Dashboard, Reports, and the iOS app feel deliberate; some legacy surface shows on heavy projects.
Weave, Sweeps, Artifacts, Registry, Inference — discoverable but a lot to absorb past the first week.
First iOS app purpose-built for ML monitoring is rare in MLOps, even if not full feature parity.
Three lines of code to instrument an existing PyTorch or Hugging Face script is genuinely low-friction.
Mature platform trusted by large engineering teams; rare visible outages in changelog history.
Teams running multiple ML experiments who need centralized tracking.
Solo researchers who want a lighter open-source workflow.
CoreWeave closed the $1.7B acquisition in May 2025 — W&B isn't a standalone bet anymore.
“CoreWeave completed the $1.7B Weights & Biases acquisition on May 5, 2025, folding the MLOps standard into a GPU-cloud roadmap. The product itself is solid — Weave, Sweeps, and the PyTorch integration are real — but the standalone vendor thesis is gone.”
CoreWeave closed the $1.7B acquisition May 5, 2025. That changes the question. You're not buying an independent MLOps vendor anymore — you're buying a tool whose roadmap will tilt toward CoreWeave's GPU cloud.

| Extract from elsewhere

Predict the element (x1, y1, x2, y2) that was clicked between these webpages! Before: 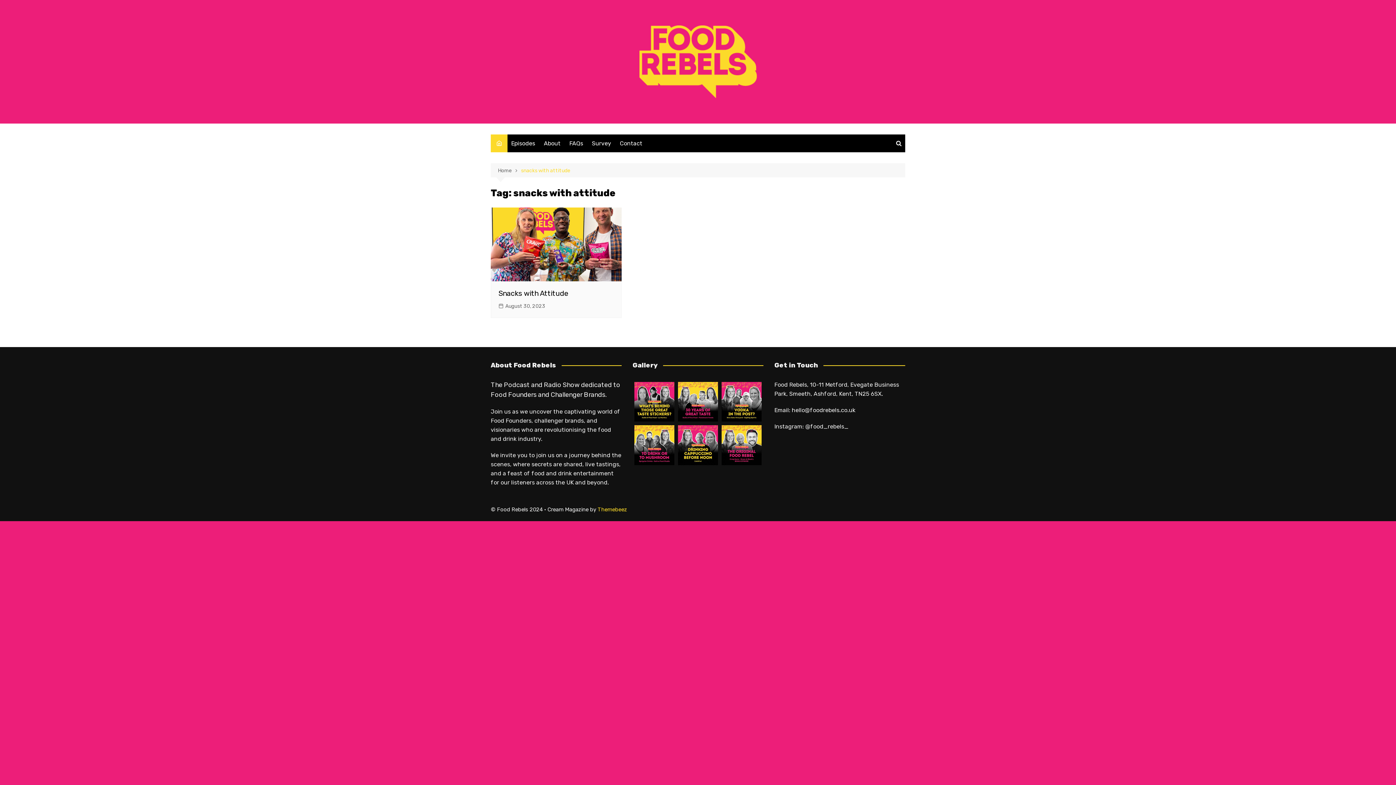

The product is real. Founded 2017 by Lukas Biewald, Chris Van Pelt, and Shawn Lewis. Insight Partners led the $50M round at $1.25B in 2023. Weave for LLM tracing, Sweeps for hyperparameter search, Model Registry, Reports. Free tier still ships, Pro at $60/month. PyTorch and Hugging Face integration is two lines of code.

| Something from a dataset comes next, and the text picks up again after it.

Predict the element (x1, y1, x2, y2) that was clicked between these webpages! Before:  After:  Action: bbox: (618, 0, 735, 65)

The catch is alignment. MLflow is open-source and Databricks-backed. Neptune.ai stays independent. CoreWeave will optimize W&B for their own infrastructure first. Exit is okay — runs export, but Weave traces and Registry lineage don't travel cleanly. Watch the changelog.
Weave plus PyTorch/Hugging Face integration breadth is a real edge over MLflow and Neptune.ai.
Runs export cleanly but Weave traces and Model Registry lineage are sticky.
Well-capitalized acquirer in CoreWeave but roadmap independence is now gone.
Claims map to product — Weave docs and integration list are concrete and verifiable.
Acquired by an infrastructure cloud — a real category exit pattern, neither standalone-win nor failure.
ML engineers who need experiment tracking already integrated with PyTorch and Hugging Face.
Teams that need a vendor independent from a single GPU cloud provider.
Common questions answered by our AI research team
W&B integrates with popular ML frameworks to automatically log metrics, hyperparameters, and outputs, though specific framework names are not listed in the available content.
Yes, W&B automatically logs hyperparameters during training runs as part of its experiment tracking capabilities.
Teams collaborate by comparing runs, reproducing results, and sharing model development work within W&B's collaborative environment.
Yes, W&B lets teams compare results across multiple training runs to evaluate model performance and select the best configurations.
Weights & Biases is a San Francisco-based MLOps company offering experiment tracking, model registry, and evaluation tools for machine learning teams, acquired by CoreWeave in 2025.